The OpenDSS handles the autonomous sequencing by appropriate setting of the time delays and control bandwidth, etc. OpenDSS controls are separate from the actual current-carrying element to reflect the way they are physically implement. One problem comes about when utilities set all capacitor controls with the same time delay. The OpenDSS would normally attempt to switch all the capacitors simultaneously under some loading conditions, which causes a lack of convergence in the control loop. This is resolved by slightly increasing the delay in the model on devices that are to be sequenced on later. The OpenDSS will switch the one with the shortest time delay on first and then re-check to see if the others need to switch at all after the system parameters change. Of course, this represents the introduction of a heuristic into the algorithm, but is quite effective in most cases in obtaining an accurate representation of the actual condition.
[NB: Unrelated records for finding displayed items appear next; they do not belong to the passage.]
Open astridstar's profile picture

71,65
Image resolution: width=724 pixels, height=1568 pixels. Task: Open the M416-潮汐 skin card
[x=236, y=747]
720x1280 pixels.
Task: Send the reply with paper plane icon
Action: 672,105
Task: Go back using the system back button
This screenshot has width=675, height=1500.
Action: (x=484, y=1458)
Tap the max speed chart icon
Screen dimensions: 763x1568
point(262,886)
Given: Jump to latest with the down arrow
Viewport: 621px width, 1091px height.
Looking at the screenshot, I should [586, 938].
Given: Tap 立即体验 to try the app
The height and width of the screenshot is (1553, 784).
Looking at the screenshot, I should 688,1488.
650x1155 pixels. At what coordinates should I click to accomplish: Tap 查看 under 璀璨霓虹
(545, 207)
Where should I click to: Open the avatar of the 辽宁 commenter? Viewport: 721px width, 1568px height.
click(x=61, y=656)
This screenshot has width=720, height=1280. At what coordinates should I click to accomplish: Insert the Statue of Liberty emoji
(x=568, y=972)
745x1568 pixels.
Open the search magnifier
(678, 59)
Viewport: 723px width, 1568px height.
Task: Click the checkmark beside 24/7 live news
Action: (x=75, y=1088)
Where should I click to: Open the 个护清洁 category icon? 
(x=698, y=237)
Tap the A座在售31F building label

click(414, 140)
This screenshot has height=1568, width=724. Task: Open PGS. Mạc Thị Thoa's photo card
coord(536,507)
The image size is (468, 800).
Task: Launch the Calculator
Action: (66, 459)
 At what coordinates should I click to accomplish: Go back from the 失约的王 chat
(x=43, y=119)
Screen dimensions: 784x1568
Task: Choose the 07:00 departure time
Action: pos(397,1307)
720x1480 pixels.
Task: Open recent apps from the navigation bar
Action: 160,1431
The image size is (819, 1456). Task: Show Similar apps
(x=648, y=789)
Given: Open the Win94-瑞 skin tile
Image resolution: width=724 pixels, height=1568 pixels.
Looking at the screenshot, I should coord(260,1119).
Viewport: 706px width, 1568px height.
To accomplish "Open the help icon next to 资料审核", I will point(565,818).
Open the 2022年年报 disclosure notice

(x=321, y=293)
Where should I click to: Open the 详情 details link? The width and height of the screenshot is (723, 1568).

As much as possible, the OpenDSS attempts to achieve a physically-based model of all

equipment on the system so that it behaves as it would in actual practice to a specific loading condition. This reflects the OpenDSS design philosophy as a simulator rather than simply a power flow program.

Special controls are handled in one of two ways:

1. Modifying an existing control or adding an entirely new one. This requires programming inside the OpenDSS, but is quite effective and is how many of the control modifications for the Green Circuits project were accomplished.

2. Building a model of the control function in MATLAB, Excel, Python or some other language and interacting with the solution process through the COM interface. This is how, for example, the volt-var control (VVC) algorithm for DG inverters was developed.

References

1. A. Abur and A. Gomez-Esposito, Power System State Estimation, Taylor and Francis, March 2004.

2. O. Chilard, S. Grenard, O. Devaux, L. De-Alvaro, “Distribution State Estimation based on Voltage State Variables: Assessment of results and limitations”, CIRED 2009, Prague, Paper 0524.

3. Distribution Fast Simulation and Modeling Technical Update: State-of-the-Art, Prototype and Performance Analysis of Distribution State Estimators. EPRI, Palo Alto, CA and EDF, Clamart, France: 2006. 1014693.

4. Mesut Baran and T. E. McDermott, Distribution System State Estimation Using AMI Data, IEEE PSCE 2009, Seattle, Paper No. PSCE2009-000803.

5. I. Roytelman and V. Landenberger, “Real-time Distribution System Analysis – Integral Part of DMS”, IEEE PSCE 2009, Seattle.